[Bioperl-l] Bio::Seq::GenEMBLI proposal

Ewan Birney birney@ebi.ac.uk
Mon, 18 Dec 2000 09:05:59 +0000 (GMT)


On Sun, 17 Dec 2000, Hilmar Lapp wrote:

> Ewan Birney wrote:
> > 
> > The proposal is an interface called
> > 
> > Bio::Seq::GenEMBLI
> > 
> > and an implementation Bio::Seq::GenEMBL. (interface allows other people to
> > comply with the interface without using the same implementation. A "good
> > thing" tm, in particular for database implementors).
> > 
> 
> Just a remark: why can't I comply with a module's API by just
> subclassing it and overriding all its methods? Why do I need an
> implementation-less interface for this? (I thought the interface-hype
> was initiated to justify Java's disability of multiple inheritance.)

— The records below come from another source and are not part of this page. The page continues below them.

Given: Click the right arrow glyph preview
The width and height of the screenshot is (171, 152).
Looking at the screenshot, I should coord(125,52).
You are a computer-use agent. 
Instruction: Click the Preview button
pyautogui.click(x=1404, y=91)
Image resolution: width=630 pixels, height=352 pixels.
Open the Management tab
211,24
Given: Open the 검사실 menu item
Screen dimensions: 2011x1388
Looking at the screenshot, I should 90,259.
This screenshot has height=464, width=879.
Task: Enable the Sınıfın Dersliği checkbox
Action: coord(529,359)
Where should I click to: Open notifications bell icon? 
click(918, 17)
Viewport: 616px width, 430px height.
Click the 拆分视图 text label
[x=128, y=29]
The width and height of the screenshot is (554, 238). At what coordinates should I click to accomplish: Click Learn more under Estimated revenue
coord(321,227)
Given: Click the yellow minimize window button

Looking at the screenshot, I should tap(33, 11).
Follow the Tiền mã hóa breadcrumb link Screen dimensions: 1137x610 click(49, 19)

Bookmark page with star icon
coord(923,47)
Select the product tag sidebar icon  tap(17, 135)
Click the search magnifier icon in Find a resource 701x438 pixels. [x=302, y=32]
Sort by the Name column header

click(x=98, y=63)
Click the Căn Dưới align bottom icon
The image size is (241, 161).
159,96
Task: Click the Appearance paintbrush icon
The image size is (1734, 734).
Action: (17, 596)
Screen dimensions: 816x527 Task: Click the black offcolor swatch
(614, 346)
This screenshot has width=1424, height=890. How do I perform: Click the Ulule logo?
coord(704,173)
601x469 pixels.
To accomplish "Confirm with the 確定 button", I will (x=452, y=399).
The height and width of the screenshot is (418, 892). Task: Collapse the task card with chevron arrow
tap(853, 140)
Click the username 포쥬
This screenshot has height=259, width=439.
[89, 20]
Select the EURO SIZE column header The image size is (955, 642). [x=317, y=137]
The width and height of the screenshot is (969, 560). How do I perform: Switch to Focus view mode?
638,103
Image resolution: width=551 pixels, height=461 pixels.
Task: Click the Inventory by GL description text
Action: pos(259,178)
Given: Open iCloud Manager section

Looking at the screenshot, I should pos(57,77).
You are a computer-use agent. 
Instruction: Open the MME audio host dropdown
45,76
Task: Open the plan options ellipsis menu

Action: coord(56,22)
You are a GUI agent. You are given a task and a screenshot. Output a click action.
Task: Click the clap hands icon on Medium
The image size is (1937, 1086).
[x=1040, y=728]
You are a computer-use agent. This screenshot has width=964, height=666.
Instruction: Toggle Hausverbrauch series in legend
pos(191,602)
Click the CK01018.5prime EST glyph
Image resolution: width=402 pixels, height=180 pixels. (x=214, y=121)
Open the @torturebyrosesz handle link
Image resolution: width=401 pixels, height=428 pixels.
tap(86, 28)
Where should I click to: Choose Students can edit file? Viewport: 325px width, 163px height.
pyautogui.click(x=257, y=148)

Because in general an implementation has many methods (in particular the
set methods, such as "add_date") than an interface. Interfaces are more
likely to be read only.


Inside Ensembl and other projects, like bioperl-corba-client, we basically
comply to the interfaces and do not override the
implementation. Overriding implmentations in my view


	(a) makes the code less clear (ie, someone has to figure out that
you realy hae overridden each method) and

	(b) gives ample oppertunity for non-intentional screwups when the
implementations change, eg, by adding a function that assummes that it is
implemented as a hash to the implementation can produce a *segmentation
fault* for some implementations (yikes!)

> 
> > At the moment I have just taken what is in the Bio::Seq object and moved
> > it into its own interface, written below.
> > 
> > Decisions:
> > 
> >   (a) should we keep with the each_ syntax, or would people prefer
> > "something returing an array of things" to have a different naming
> > convention?
> > 
> 
> If you ask, I say let's change it to something more commonly used and
> more intuitive for newcomers. I'm not sure, however, that either
> changing all such names to a new naming style, or introducing
> inconsistencies is good. What do people feel about this?
> 
> > 
> >   (b) should date's be formatted strings or something else? (if so, what?)
> > 
> 
> If something structured, it is clear that we will have to parse the date
> ...
> 
> >   (c) should keyword lines be split on keywords and each_keyword methods
> > or not?
> > 
> 
> ? What do you mean?
> 
> >   (d) should the interface extend to cover swissprot, in which case
> > 
> >       - name change?
> > 
> >       - additional methods?
> 
> Hm. If they share a lot, can't we make swissprot inherit from GenEMBL?
> 
> > 
> > Here is what I have so far for this interface definition, waiting to be
> > committed once I get the "ok"
> > 
> 
> Ok, apart from the comments above. Do we really need the interface here?
> 

Absolutely. Ensembl is going to need to hit this interface from the
ContigI interface (ie, Ensembl's Bio::EnsEMBL::DB::ContigI will inheriet
off this). ContigI is implemented inside Ensembl two radically different
ways. We need this to allow Ensembl to use the SeqIO system for
GenBank/EMBL dumping (write_seq on genbank/embl will be smart, and do an
->isa() on the incoing seq to see if it supports this interface).


We definitely need an interface here. In fact, I think we need interfaces
nearly everywhere - it really future proofs the code...


> 	Hilmar
> -- 
> -----------------------------------------------------------------
> Hilmar Lapp                                email: hlapp@gmx.net
> GNF, San Diego, Ca. 92122                  phone: +1 858 812 1757
> -----------------------------------------------------------------
> 

-----------------------------------------------------------------
Ewan Birney. Mobile: +44 (0)7970 151230, Work: +44 1223 494420
<birney@ebi.ac.uk>. 
-----------------------------------------------------------------